Transcribe every entry exactly, leaving out any pictures.

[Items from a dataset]
• • •
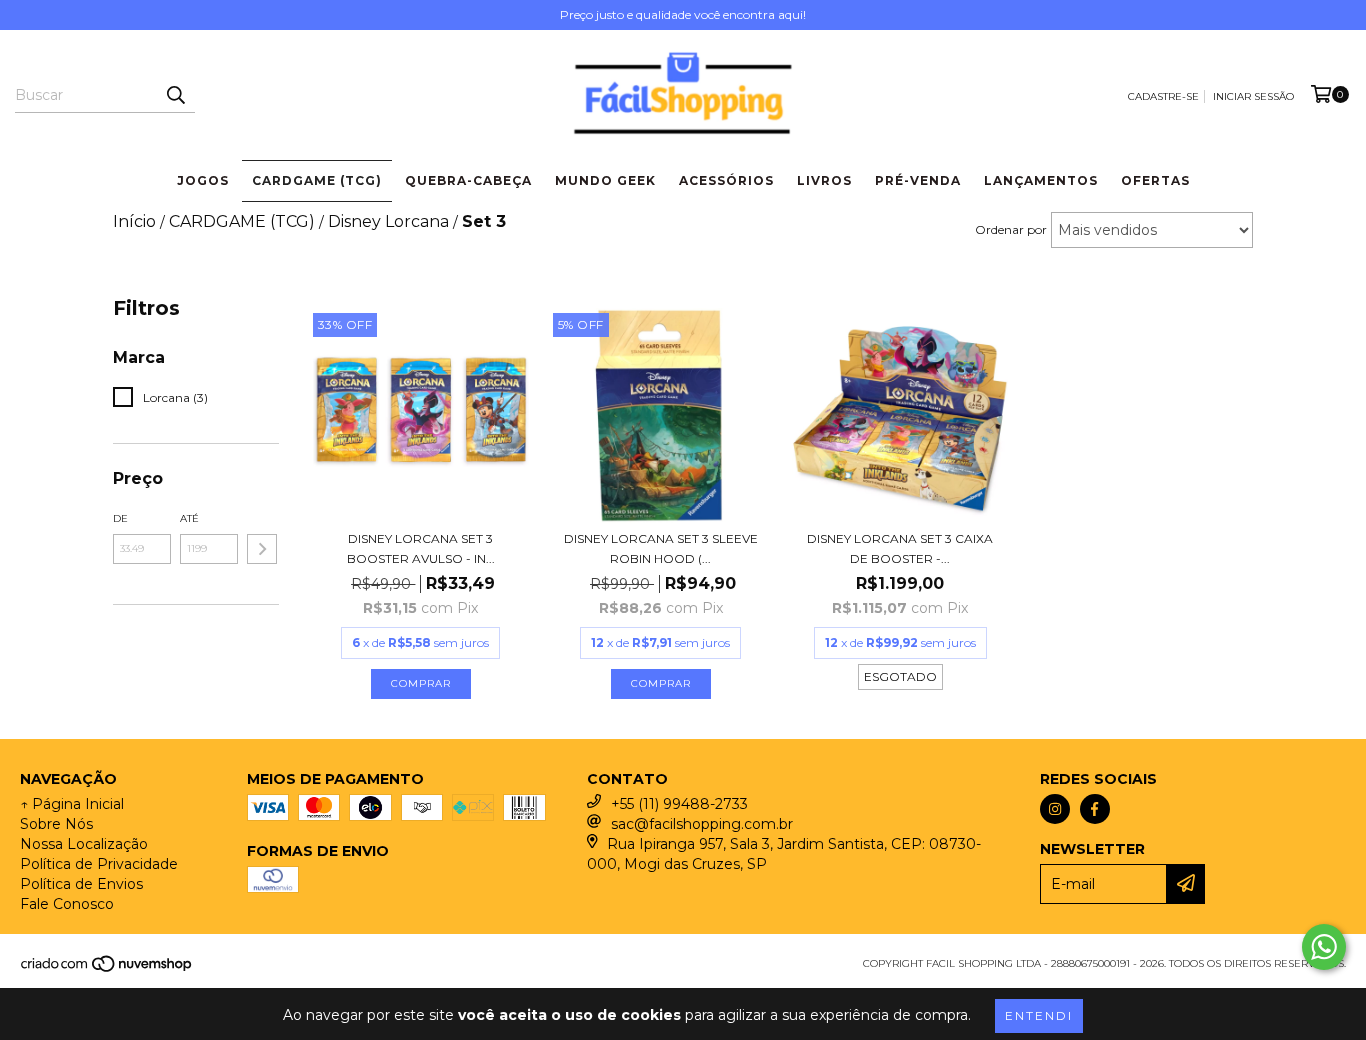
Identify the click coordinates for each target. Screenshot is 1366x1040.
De (120, 518)
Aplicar (262, 549)
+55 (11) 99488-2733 (679, 804)
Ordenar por (1011, 229)
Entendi (1039, 1015)
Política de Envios (81, 884)
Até (189, 518)
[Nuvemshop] (107, 969)
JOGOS (203, 180)
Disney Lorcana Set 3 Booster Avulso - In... (421, 548)
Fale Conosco (67, 904)
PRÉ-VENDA (918, 180)
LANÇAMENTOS (1041, 180)
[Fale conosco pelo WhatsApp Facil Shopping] (1324, 947)
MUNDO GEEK (605, 180)
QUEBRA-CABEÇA (468, 180)
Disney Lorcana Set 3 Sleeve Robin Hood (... (661, 548)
• • •
◆ **RESULT FOR THIS EXERCISE**:
Identify the click coordinates for each target. Screenshot is 1366x1040.
De (120, 518)
Aplicar (262, 549)
+55 (11) 99488-2733 (679, 804)
Ordenar por (1011, 229)
Entendi (1039, 1015)
Política de Envios (81, 884)
Até (189, 518)
[Nuvemshop] (107, 969)
JOGOS (203, 180)
Disney Lorcana Set 3 Booster Avulso - In... (421, 548)
Fale Conosco (67, 904)
PRÉ-VENDA (918, 180)
LANÇAMENTOS (1041, 180)
[Fale conosco pelo WhatsApp Facil Shopping] (1324, 947)
MUNDO GEEK (605, 180)
QUEBRA-CABEÇA (468, 180)
Disney Lorcana Set 3 Sleeve Robin Hood (... (661, 548)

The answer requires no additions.